I've structured my TryGetValue
and GetOrAdd
methods in the following way:
public sealed class FastReadThreadSafeDictionary<TKey, TValue> where TKey : IEquatable<TKey>
{
private readonly object _bucketContainerLock = new object();
private ImmutableBucketContainer<TKey, TValue> _bucketContainer;
public bool TryGetValue(TKey key, out TValue value)
{
var bucketContainer = _bucketContainer;
return bucketContainer.TryFind(key.GetHashCode(), key, out value);
}
public bool GetOrAdd(TKey key, Func<TValue> createValue, out TValue value)
{
createValue.MustNotBeNull(nameof(createValue));
var hashCode = key.GetHashCode();
lock (_bucketContainerLock)
{
ImmutableBucketContainer<TKey, TValue> newBucketContainer;
if (_bucketContainer.GetOrAdd(hashCode, key, createValue, out value, out newBucketContainer) == false)
return false;
_bucketContainer = newBucketContainer;
return true;
}
}
// Other members omitted for sake of brevity
}
As you can see, I don't use a lock in TryGetValue
because reference assignment in .NET runtimes is an atomic operation by design. By copying the reference of the field _bucketContainer
to a local variable, I'm sure I can safely access the instance because it is immutable. In GetOrAdd
, I use a lock to access the private _bucketContainer
so I can ensure that a value is not created twice (i.e. if two or more threads are trying to add a value, only one can actually create a new ImmutableBucketContainer
with the added value because of the lock).
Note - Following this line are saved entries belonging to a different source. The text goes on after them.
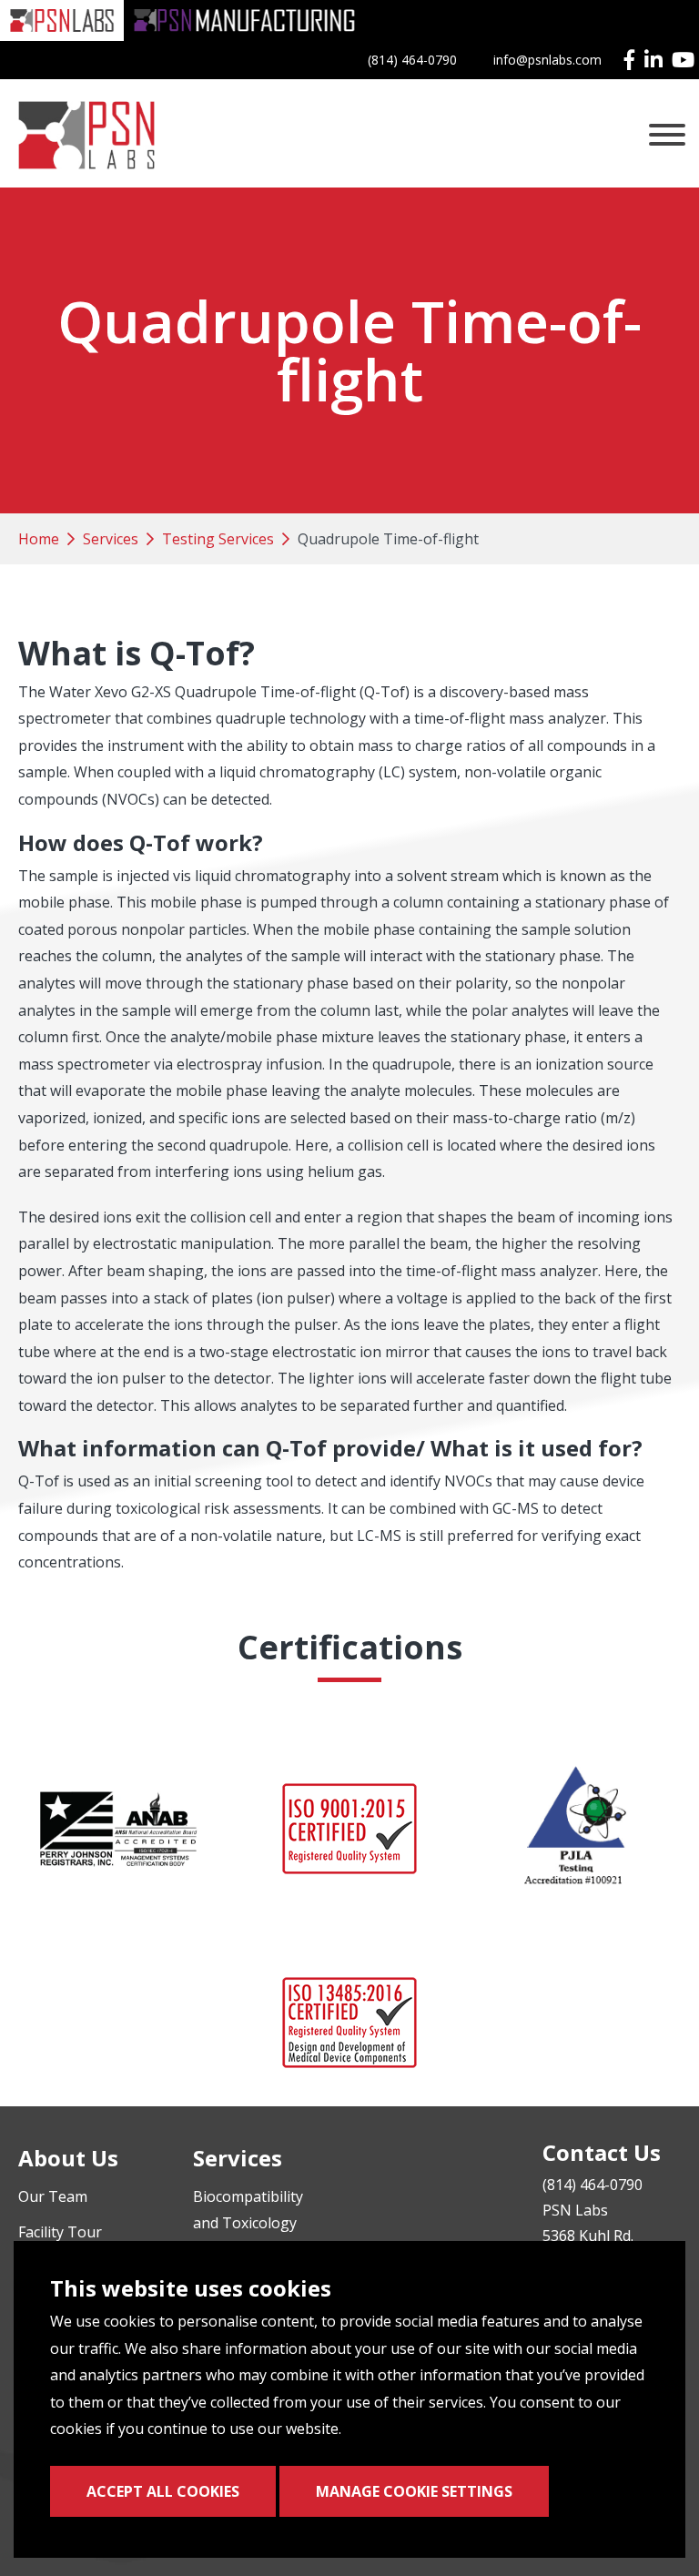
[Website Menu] (667, 135)
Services (110, 539)
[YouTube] (683, 60)
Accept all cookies (162, 2491)
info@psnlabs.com (547, 59)
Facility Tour (60, 2232)
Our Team (52, 2196)
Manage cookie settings (414, 2491)
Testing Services (218, 539)
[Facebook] (630, 60)
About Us (68, 2158)
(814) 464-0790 (412, 59)
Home (38, 539)
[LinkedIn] (653, 60)
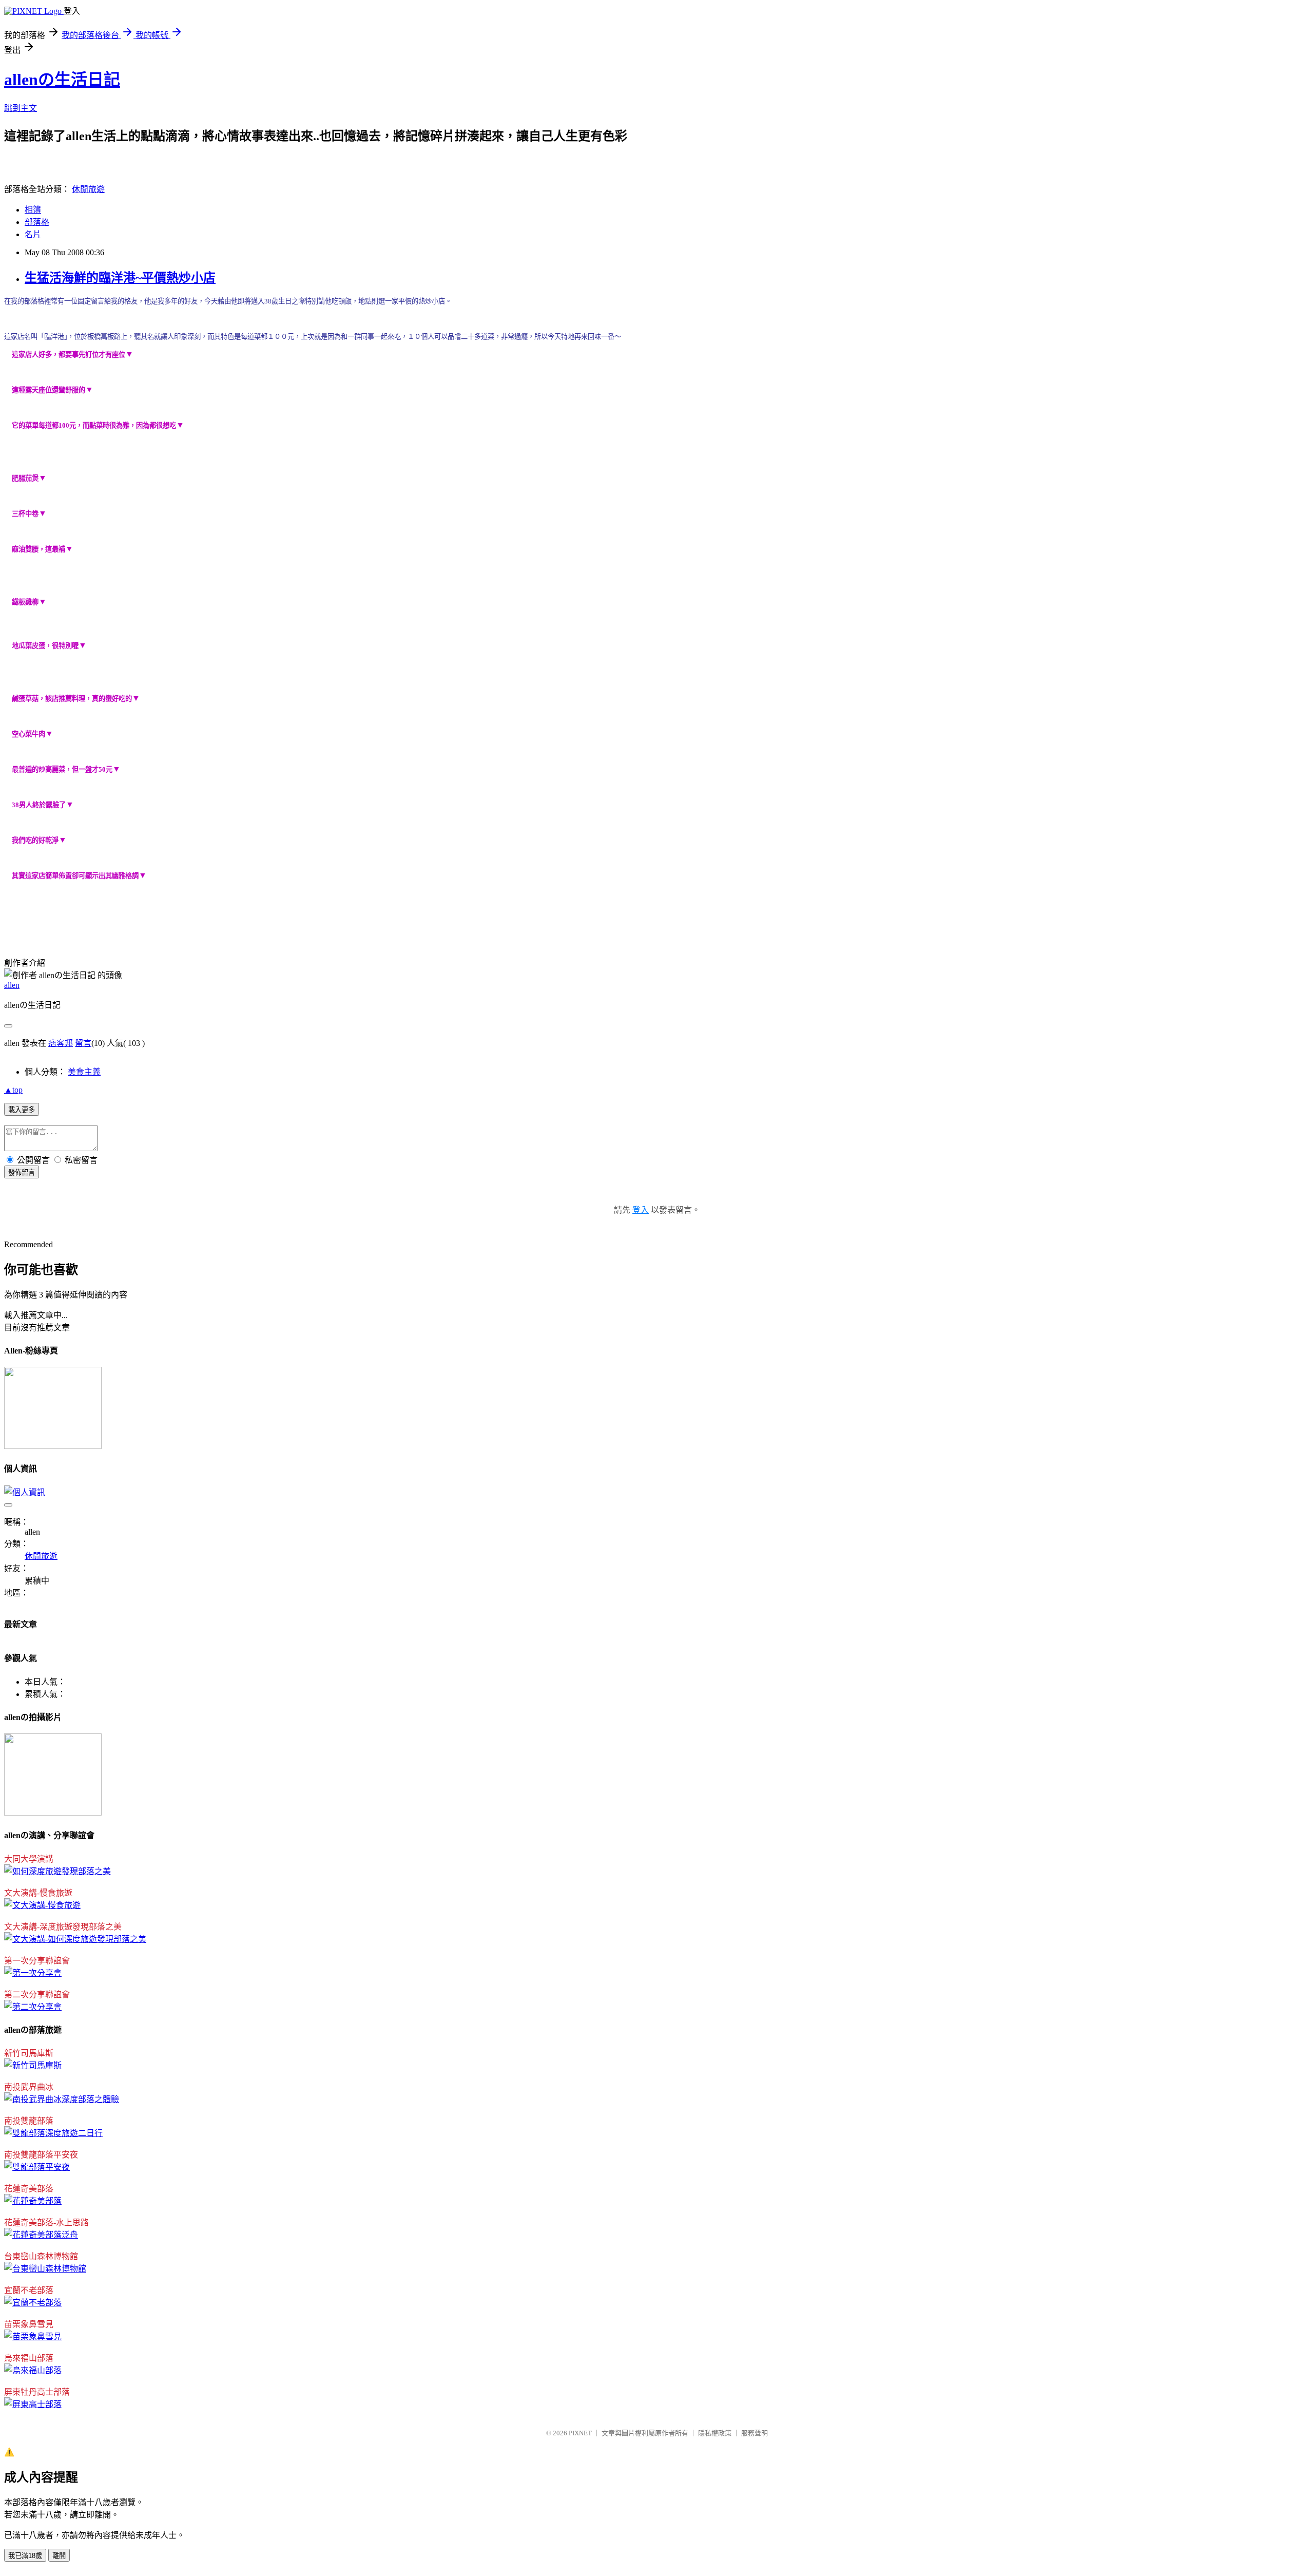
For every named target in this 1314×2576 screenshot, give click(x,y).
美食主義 (84, 1071)
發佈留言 (21, 1172)
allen (12, 985)
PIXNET (580, 2433)
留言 (83, 1043)
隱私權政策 (714, 2433)
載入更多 (21, 1110)
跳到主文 (20, 108)
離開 (59, 2556)
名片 (33, 234)
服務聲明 (754, 2433)
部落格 (37, 222)
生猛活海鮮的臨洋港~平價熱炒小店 (120, 277)
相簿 (33, 209)
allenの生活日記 (62, 79)
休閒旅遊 (88, 189)
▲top (13, 1089)
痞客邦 (60, 1043)
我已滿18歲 (25, 2556)
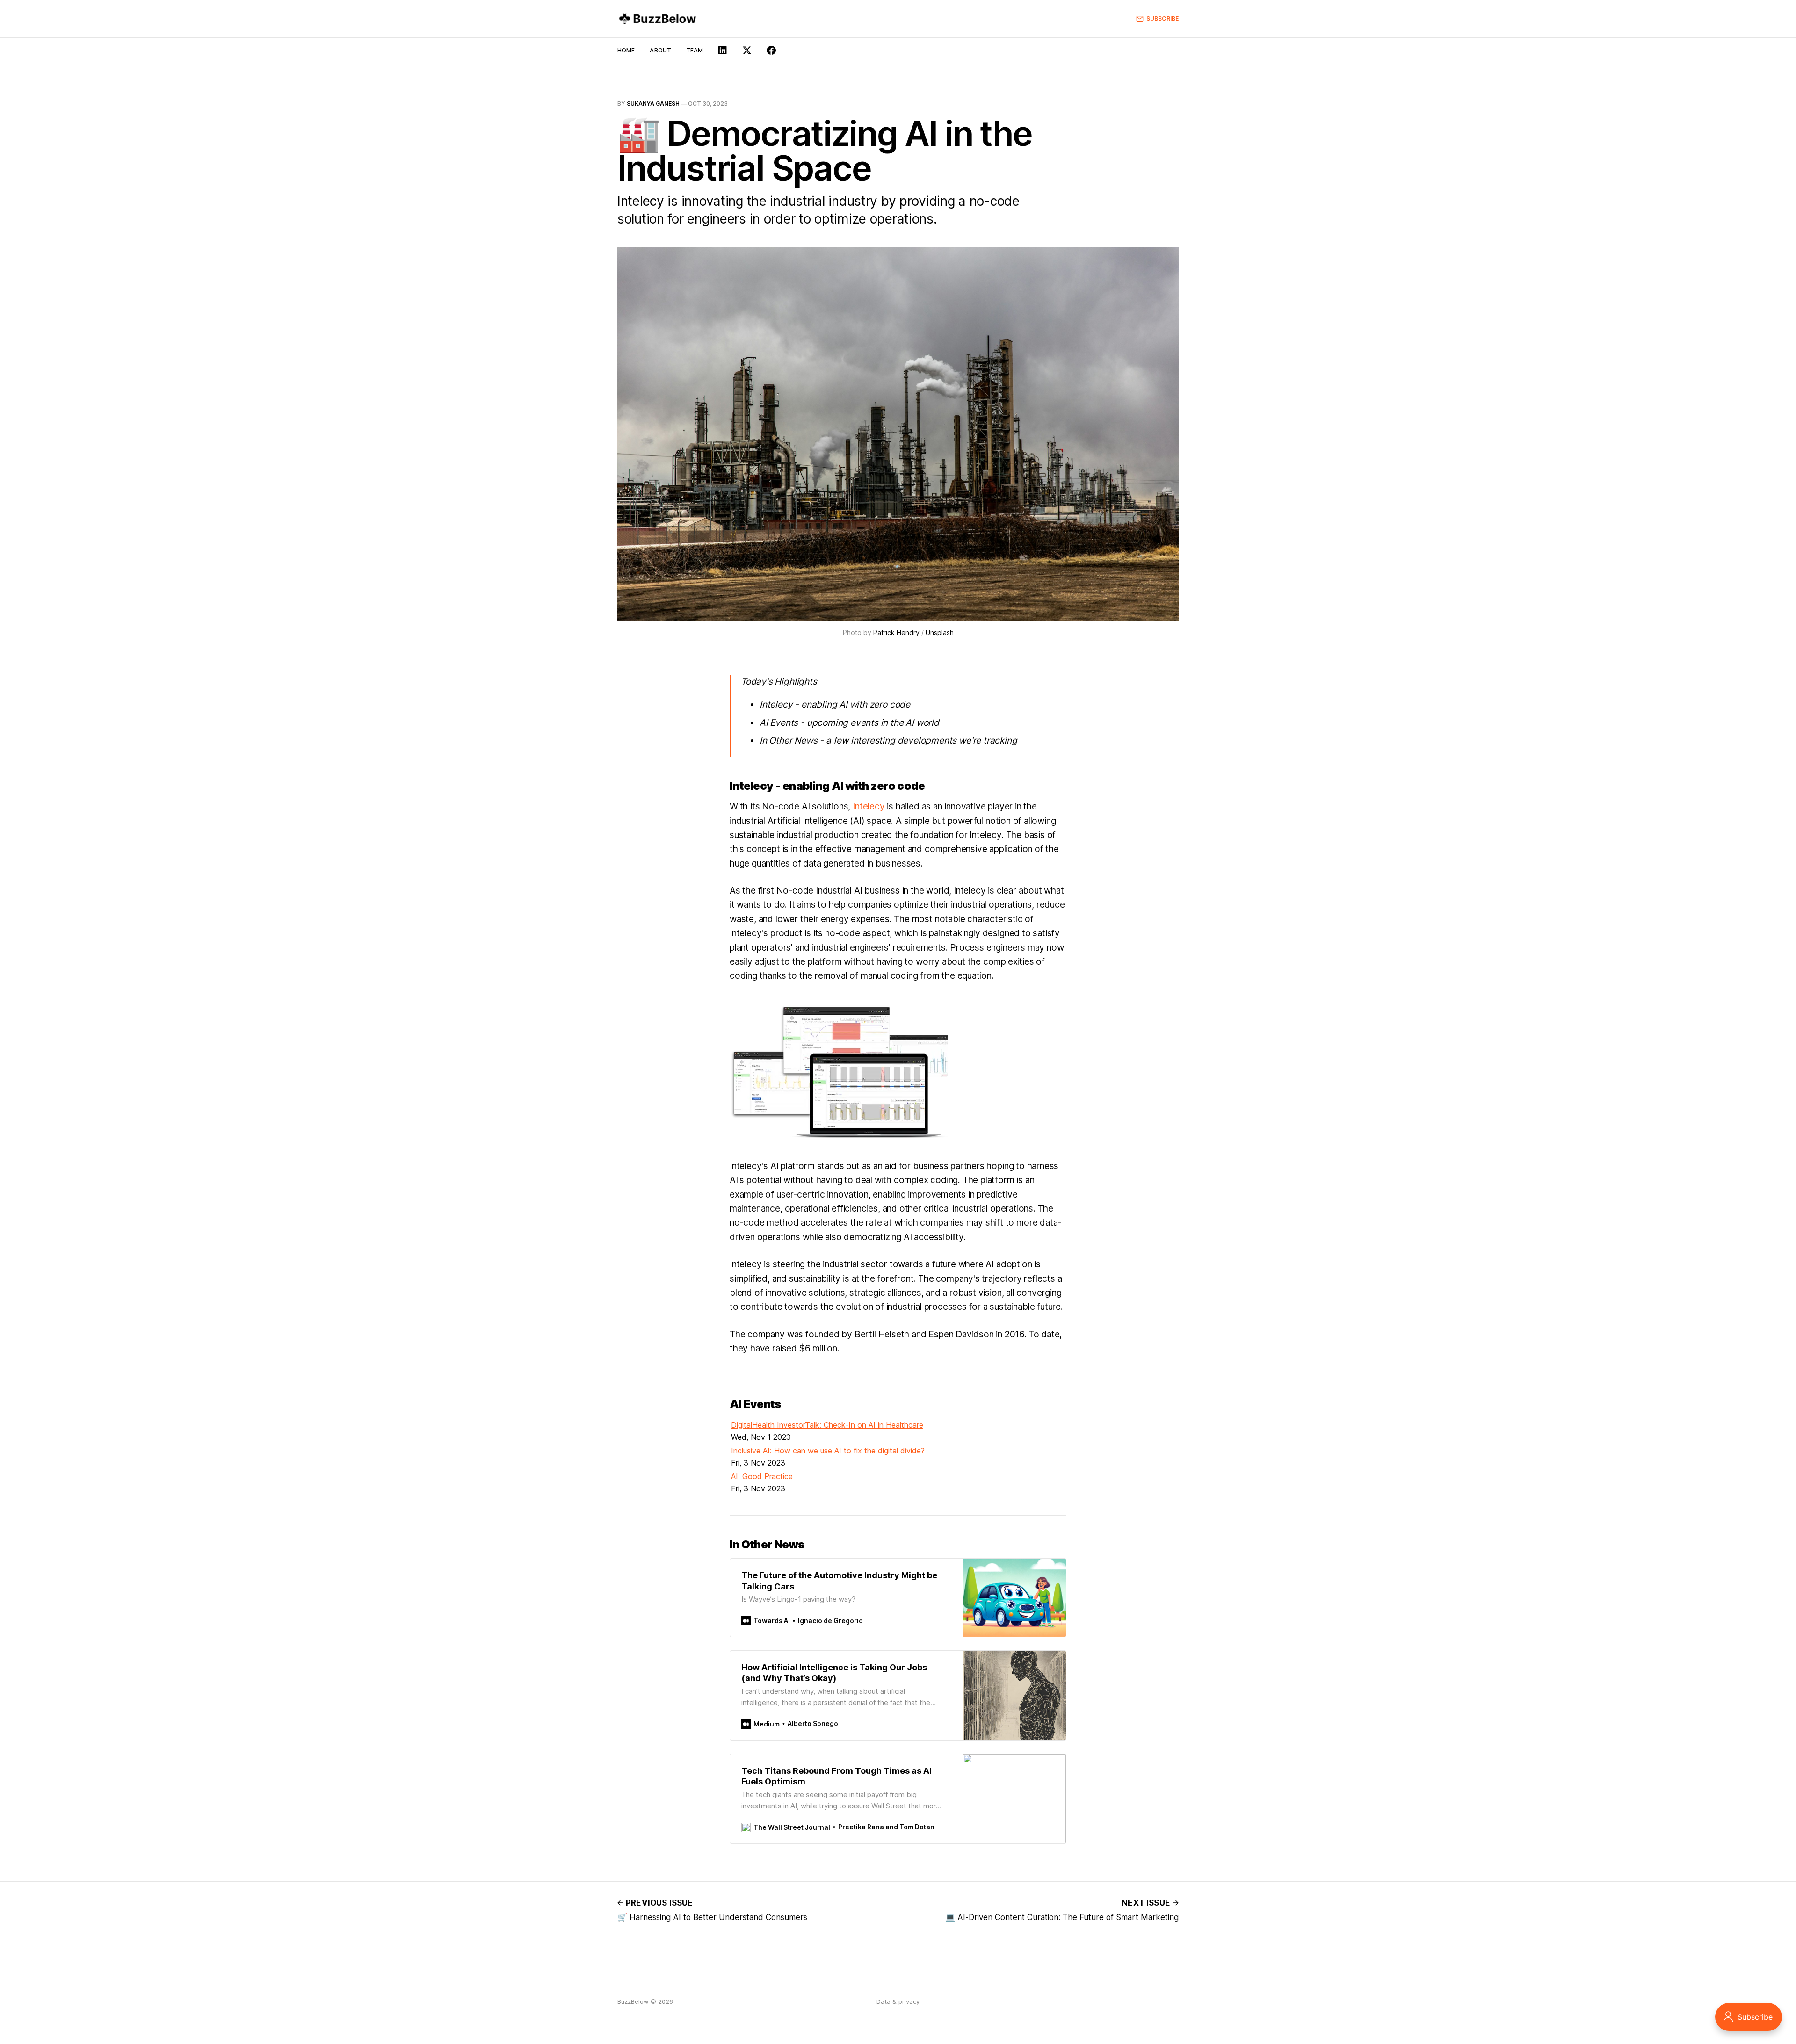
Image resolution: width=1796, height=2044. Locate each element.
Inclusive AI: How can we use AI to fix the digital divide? (828, 1450)
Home (626, 50)
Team (694, 50)
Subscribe (1162, 18)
I use Microsoft Chess for testing concurrency and in one of my tests, MCUT (Microsoft Concurrency Unit Testing) reports a data race in GetOrAdd
when I exchange the new bucket container with the old one:
[DataRaceTestMethod]
public void ReadWhileAdd()
{
var testTarget = new FastReadThreadSafeDictionary<int, object>();
var writeThread = new Thread(() =>
{
for (var i = 5; i < 10; i++)
{
testTarget.GetOrAdd(i, () => new object());
Thread.Sleep(0);
}
});
var readThread = new Thread(() =>
{
object value;
testTarget.TryGetValue(5, out value);
Thread.Sleep(0);
testTarget.TryGetValue(7, out value);
Thread.Sleep(10);
testTarget.TryGetValue(9, out value);
});
readThread.Start();
writeThread.Start();
readThread.Join();
writeThread.Join();
}
MCUT reports the following message:
23> Test result: DataRace 23> ReadWhileAdd() (Context=, TestType=MChess): [DataRace]Found data race at GetOrAdd:FastReadThreadSafeDictionary.cs(68)
which is the assignment _bucketContainer = newBucketContainer;
in GetOrAdd
.
My actual question is: why is the assignment _bucketContainer = newBucketContainer
a race condition? Threads currently executing TryGetValue
always make a copy of the _bucketContainer
field and thus shouldn't be bothered with the update (except that the searched value might be added to the _bucketContainer
just after the copy takes place, but this doesn't matter with the data race). And in GetOrAdd
, there is an explicit lock to prevent concurrent access. Is this a bug in Chess or am I missing something very obvious?